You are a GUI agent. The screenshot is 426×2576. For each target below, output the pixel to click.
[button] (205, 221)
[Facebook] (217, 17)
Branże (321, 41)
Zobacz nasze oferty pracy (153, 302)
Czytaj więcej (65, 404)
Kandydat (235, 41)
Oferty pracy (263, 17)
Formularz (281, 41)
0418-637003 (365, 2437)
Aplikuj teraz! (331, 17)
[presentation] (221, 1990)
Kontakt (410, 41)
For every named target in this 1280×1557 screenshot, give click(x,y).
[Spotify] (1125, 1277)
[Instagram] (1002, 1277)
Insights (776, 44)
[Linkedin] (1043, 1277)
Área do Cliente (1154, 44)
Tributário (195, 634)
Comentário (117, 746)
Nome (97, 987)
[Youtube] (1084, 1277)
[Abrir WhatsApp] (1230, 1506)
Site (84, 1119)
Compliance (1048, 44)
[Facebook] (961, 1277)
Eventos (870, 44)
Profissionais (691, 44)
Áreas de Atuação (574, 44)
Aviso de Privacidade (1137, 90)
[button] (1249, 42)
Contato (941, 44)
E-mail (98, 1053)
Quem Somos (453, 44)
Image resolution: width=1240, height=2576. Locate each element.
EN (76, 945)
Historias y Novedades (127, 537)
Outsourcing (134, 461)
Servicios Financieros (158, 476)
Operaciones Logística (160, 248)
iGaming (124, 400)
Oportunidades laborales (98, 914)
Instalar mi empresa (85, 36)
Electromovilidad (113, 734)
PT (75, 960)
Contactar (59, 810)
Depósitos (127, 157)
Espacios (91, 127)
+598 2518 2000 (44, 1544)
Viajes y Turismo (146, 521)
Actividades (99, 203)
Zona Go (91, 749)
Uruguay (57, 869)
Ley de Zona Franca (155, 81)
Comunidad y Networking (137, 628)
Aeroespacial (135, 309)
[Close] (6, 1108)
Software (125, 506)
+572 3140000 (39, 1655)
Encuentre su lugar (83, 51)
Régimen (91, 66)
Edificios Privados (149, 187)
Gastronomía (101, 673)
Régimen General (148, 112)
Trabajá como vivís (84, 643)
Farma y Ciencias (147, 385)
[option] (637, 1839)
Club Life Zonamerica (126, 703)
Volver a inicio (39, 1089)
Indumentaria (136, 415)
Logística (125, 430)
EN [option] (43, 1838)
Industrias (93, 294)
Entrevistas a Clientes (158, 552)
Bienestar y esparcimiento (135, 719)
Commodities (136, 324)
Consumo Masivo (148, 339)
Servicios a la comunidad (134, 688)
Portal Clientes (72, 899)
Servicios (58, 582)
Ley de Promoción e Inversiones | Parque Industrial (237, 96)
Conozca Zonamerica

********

WHAT NEEDS TO BE DONE
Check every line of the records, and copy the ones that hold the word "pracy".

RESPONSE AREA
Zobacz nasze oferty pracy (153, 302)
Oferty pracy (263, 17)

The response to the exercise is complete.